Events: The 2016 Festive 500 Day Eight

(2016) Ride Distance: 0 Miles / 197 Miles Remaining

One-hundred-ninety-seven miles in one day is completely ludicrous. Therefore I did not try to chip away at the 500 kilometer total on the final day of Rapha’s Festive 500. The pathetic balance of uncovered distance leaves me with a low hanging head of shame. Or would I have wanted it to be tantalizingly close instead?

 

When I attended Gettysburg College, a lesser discussed ghost story involved two men debating on the battlefield. One man stated, off topic, that George Washington was an overrated man. Much to the dismay of both men, their car would not start for exactly one hour afterwards, and, I might add, after the offending comment was redacted. It is believed General Washington was the first ghost of Gettysburg as multiple soldiers reported seeing his apparition ride between the two armies on the final day.

 

Herein this ghost tale lays one of the possibilities for not finishing the Walking Purchase. Perhaps my harsh rhetoric of those involved decided to create barriers for this year’s edition of the Festive 500. It is a fact that three days involved icy precipitation. Pair that with a persistent nagging head cold and hardly a case needs to be made to stay indoors. Further hurdles included heavy traffic on the Walking Purchase route. A general sense that either option, riding through the city of Allentown or taking the highway to stay true to the Walking Purchase path, were not prudent plans.
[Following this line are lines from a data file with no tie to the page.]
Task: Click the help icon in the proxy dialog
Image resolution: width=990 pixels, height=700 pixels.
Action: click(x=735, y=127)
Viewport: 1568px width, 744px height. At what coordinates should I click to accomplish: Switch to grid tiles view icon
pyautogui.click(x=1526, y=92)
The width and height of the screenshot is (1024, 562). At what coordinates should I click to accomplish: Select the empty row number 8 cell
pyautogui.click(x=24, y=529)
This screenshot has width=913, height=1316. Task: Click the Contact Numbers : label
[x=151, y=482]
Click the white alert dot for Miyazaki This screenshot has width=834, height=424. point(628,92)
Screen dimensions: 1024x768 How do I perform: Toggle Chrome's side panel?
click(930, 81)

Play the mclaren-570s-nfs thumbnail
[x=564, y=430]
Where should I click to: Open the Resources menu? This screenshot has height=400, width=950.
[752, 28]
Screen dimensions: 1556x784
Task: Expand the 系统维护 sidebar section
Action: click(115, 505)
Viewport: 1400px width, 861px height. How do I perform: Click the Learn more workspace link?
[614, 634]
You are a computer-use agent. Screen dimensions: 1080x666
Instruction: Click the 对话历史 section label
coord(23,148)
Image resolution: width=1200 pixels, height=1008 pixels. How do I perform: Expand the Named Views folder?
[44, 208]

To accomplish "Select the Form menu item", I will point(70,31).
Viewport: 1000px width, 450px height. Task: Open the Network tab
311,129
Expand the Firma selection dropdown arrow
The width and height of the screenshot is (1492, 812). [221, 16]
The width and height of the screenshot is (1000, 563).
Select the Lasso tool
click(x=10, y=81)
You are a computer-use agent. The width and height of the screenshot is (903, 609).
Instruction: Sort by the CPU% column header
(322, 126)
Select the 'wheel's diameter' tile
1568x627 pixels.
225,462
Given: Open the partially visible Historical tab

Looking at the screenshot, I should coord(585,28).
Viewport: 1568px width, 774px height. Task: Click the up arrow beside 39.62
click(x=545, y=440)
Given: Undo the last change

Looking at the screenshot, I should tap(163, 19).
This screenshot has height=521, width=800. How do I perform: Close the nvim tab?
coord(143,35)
What if I took back all the candid words about those who swindled the Native Americans out of 1,200 square miles of land? Would I suddenly ride two hundred miles today?

 

The truth of the matter is that nobody involved in the Walking Purchase really won anything. I mentioned Solomon Jennings dropping out at mile eighteen; he would never recover from the effort. James Yeates would pay an even greater price. On the second day Yeates collapsed and would die hours later from exertion. The final ‘walker,’ Edward Marshall was never paid his five dollars plus fifty acres for walking the farthest. Even worse was the revenge killing of his family by Lenape/ Delaware Natives for his role. Marshall would remarry only to have that family killed, too. Meanwhile the Lenape/ Delaware Native Americans were sent west to fend for themselves as targets of the Iroquois Confederacy, who, by the way, did not care for them.

 

Perhaps it was wise to pull the plug on this adventure based on previous fallouts and results.

 

What is interesting about planning this route are the unique ways people have explored this event. In my research I found a man who drove the entire route in his Jeep, stopping at each marker. Interestingly I came across a man who ran the entire distance in the same amount of time as Edward Marshall. With a little more planning, a more researched path, and some support in form of a follow car, it would be a great single-day ride for anyone willing to attempt the heavily trafficked roads of the Walking Purchase route. In the meantime, I’ll continue to do math until midnight to figure out how fast I need to go each hour to make a last minute effort to earn my roundel. Otherwise, there’s always 2017.

Review: The Grand Tour Cookbook (Musette Publishing)

Review: The Grand Tour Cookbook (Musette Publishing)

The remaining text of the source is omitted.